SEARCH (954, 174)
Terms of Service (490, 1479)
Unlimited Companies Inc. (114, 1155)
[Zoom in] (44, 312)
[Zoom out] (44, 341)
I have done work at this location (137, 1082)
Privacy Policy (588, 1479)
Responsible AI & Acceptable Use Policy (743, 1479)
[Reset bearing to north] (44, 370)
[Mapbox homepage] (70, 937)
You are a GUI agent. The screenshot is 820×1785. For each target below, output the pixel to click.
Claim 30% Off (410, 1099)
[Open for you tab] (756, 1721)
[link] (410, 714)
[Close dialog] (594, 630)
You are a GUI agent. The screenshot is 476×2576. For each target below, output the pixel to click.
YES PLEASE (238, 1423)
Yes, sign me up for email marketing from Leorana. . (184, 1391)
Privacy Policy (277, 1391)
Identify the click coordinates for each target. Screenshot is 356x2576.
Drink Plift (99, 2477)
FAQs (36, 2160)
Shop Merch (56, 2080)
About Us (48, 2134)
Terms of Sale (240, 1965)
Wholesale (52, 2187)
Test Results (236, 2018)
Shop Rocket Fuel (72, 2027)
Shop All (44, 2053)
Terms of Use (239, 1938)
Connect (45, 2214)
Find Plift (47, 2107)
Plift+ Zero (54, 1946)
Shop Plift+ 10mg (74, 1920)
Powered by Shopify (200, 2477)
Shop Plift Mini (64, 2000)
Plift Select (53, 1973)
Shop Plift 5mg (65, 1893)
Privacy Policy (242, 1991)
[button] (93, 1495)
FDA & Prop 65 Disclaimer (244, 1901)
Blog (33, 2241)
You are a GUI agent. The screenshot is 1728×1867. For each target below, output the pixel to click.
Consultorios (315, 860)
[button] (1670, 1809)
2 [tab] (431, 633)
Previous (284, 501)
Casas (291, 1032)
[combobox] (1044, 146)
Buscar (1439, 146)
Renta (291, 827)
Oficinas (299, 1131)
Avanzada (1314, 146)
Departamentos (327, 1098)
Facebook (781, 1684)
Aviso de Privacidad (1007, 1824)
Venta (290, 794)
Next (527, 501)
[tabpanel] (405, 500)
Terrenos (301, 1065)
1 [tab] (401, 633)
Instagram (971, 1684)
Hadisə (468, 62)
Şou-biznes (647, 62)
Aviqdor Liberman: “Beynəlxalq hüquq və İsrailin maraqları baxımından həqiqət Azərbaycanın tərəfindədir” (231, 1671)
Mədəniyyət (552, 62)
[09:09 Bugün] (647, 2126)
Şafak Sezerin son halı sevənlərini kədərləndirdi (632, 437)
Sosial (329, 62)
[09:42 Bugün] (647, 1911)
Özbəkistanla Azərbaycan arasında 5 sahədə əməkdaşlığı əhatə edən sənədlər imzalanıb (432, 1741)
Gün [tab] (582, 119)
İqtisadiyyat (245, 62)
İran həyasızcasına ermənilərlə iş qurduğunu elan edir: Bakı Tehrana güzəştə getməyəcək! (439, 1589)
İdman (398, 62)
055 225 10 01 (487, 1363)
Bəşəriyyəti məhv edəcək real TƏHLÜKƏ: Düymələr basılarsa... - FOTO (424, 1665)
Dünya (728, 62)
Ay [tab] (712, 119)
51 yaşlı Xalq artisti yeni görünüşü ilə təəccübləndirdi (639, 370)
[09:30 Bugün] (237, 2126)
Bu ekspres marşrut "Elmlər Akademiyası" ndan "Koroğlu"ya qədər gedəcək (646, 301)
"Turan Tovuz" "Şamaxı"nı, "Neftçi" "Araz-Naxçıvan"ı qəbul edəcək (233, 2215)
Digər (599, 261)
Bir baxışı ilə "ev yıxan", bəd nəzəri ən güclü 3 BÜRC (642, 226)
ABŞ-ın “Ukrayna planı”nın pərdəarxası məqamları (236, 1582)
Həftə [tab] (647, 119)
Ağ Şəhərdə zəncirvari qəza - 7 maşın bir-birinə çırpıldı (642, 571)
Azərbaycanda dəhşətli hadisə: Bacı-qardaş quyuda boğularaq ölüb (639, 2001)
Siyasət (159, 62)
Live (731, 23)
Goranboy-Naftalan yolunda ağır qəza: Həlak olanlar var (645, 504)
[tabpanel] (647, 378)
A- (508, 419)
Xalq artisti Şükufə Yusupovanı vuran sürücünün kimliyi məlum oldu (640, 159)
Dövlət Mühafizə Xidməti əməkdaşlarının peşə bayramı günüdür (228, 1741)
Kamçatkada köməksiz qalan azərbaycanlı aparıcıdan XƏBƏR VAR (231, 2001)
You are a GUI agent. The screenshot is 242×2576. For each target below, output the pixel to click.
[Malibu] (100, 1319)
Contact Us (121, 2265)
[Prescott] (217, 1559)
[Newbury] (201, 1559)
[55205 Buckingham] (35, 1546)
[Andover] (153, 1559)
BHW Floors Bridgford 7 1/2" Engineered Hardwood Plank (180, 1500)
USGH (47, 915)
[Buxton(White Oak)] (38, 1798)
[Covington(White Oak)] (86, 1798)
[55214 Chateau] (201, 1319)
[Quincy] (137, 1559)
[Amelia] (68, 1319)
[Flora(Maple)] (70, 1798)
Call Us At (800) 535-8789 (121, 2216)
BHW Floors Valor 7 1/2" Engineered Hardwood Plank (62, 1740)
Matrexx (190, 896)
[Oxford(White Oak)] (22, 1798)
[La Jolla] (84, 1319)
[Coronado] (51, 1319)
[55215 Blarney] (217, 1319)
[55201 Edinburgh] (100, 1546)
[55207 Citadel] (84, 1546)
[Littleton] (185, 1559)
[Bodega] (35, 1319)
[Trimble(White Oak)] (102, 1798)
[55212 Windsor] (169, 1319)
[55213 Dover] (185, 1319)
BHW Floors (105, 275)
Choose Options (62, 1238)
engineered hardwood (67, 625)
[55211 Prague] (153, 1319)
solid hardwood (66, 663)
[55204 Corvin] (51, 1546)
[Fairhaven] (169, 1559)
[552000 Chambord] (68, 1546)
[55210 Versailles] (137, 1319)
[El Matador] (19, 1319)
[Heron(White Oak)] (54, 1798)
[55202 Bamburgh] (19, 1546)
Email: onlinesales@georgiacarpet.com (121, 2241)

_ _ _ _ _

Your objective: Reproduce verbatim only the segment of the listing bounded by the line containing "Avanzada (1314, 146)" and the line containing "Şou-biznes (647, 62)", with both boundary lines included.

Finished task:
Avanzada (1314, 146)
Departamentos (327, 1098)
Facebook (781, 1684)
Aviso de Privacidad (1007, 1824)
Venta (290, 794)
Next (527, 501)
[tabpanel] (405, 500)
Terrenos (301, 1065)
1 [tab] (401, 633)
Instagram (971, 1684)
Hadisə (468, 62)
Şou-biznes (647, 62)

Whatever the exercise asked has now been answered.